Je vais montrer, à la lueur du mythe relaté plus haut comment le chef du Kremlin possède à l'instar de Cronos une structure paranoïaque dont les symptômes sont décrits en termes symboliques pour les besoins de la légende mais tout à fait explicites lorsqu'on les traduit en langage psychopathologique.
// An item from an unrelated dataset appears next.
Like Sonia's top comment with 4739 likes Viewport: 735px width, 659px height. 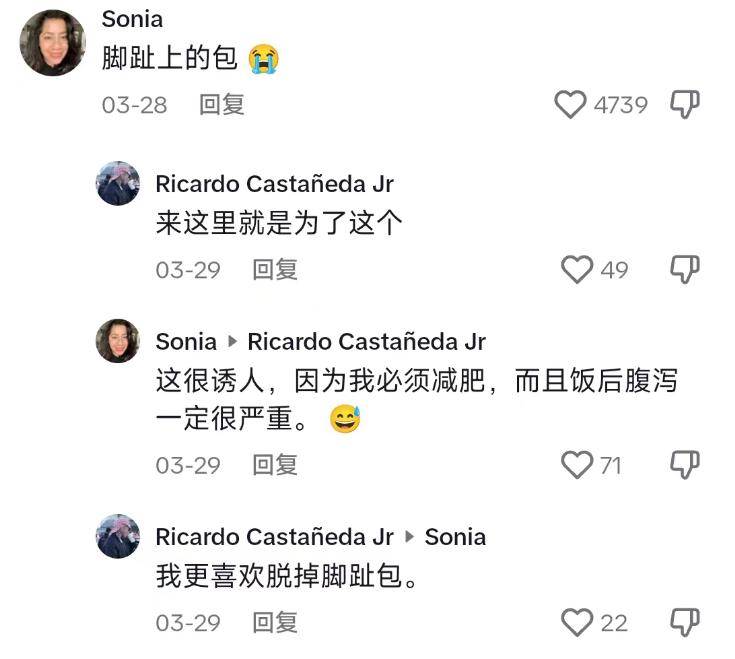[570, 105]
Un article de François Galichet récemment paru dans Le Monde du 23/06/2022 énonce un certain nombre d'arguments qui tendent à montrer que Poutine est mû par des pulsions mortifères et que sa stratégie, aussi bien à l'intérieur de son pays que vis-à-vis d'anciens territoires de l'Union soviétique, est au moins autant le fruit de ses pathologies que de sa vision géopolitique du monde :
"Dans le cas de l'agression russe, en revanche, on a l'impression d'une entreprise d'annihilation totale du territoire à conquérir, civils et soldats, hommes, bâtiments et choses. Marioupol, Boutcha et bien d'autres villes martyres illustrent tragiquement cette volonté. Comme on l'a souvent souligné, c'est une stratégie déjà adoptée en Tchétchénie et en Syrie. Habituellement, le conquérant vise à s'approprier les ressources du pays attaqué, ce qui le conduit à les préserver autant que possible, dans son propre intérêt. Ici, en revanche, on a le sentiment que le gain attendu ne compte pas du tout. La destruction n'est pas un moyen mais une fin en soi ; et d'ailleurs elle s'applique à l'agresseur autant qu'à l'agressé."
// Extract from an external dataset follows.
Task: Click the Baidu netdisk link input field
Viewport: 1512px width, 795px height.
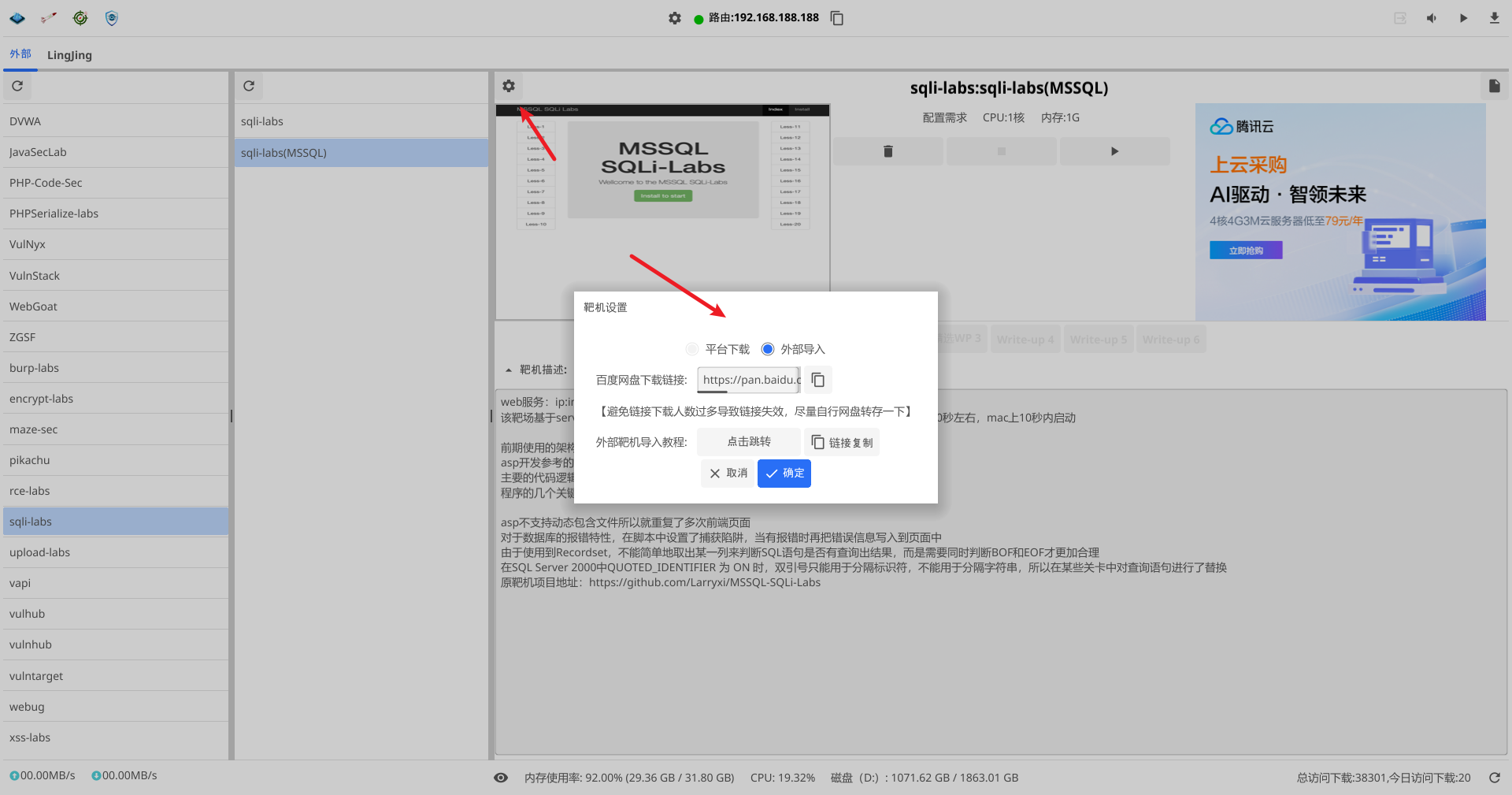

Par ces mots François Galichet met bien le doigt sur l'aspect pervers de la guerre que mène Moscou contre son "petit frère" qui, en cherchant à faire partie de l'Union européenne, veut s'affranchir définitivement de la tutelle russe.
Dans une inversion machiavélique Poutine a parlé de dénazifier l'Ukraine, il a même évoqué le terme de purification, ce même slogan employé par un certain Hitler pour justifier l'extermination des juifs et de tous ceux qui ne correspondaient pas à ses critères.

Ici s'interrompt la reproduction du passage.